### Directions for this task
One number alone answers this: the count of lines below in which the word "dropdown" is found.

### Data shown
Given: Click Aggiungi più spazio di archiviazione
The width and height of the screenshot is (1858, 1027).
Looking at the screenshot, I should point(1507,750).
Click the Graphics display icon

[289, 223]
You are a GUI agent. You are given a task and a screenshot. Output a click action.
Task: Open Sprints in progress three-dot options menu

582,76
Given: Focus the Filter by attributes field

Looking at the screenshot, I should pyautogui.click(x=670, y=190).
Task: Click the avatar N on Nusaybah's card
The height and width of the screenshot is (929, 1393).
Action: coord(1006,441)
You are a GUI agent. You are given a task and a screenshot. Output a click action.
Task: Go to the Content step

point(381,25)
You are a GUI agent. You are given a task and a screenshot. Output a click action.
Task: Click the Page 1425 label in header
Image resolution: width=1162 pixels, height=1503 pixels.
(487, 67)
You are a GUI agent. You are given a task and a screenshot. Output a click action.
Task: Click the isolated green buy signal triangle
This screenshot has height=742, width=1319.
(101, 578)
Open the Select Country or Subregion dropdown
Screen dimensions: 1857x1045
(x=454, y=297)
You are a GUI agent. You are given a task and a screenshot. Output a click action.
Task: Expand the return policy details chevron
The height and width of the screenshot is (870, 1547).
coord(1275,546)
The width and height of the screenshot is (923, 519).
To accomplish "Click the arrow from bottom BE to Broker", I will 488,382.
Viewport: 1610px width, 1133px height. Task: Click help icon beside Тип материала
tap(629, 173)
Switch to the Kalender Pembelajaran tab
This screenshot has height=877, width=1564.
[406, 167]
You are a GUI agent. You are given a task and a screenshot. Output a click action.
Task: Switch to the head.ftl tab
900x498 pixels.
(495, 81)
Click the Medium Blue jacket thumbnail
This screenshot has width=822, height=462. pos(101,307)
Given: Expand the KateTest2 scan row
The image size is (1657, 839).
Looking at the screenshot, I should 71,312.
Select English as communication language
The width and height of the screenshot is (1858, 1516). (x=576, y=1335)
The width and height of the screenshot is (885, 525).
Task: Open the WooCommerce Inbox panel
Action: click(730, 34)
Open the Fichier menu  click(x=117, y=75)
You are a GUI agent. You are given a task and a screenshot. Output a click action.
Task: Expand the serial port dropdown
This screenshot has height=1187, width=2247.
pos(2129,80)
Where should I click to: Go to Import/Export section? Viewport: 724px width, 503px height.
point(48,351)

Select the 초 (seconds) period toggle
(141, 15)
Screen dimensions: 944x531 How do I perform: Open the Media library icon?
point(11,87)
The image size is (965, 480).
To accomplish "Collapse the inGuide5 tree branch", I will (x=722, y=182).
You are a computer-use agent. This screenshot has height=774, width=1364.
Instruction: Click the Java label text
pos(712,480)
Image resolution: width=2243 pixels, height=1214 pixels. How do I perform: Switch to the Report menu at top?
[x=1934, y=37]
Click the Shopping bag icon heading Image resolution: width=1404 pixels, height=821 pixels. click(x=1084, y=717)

### Answer to the problem
2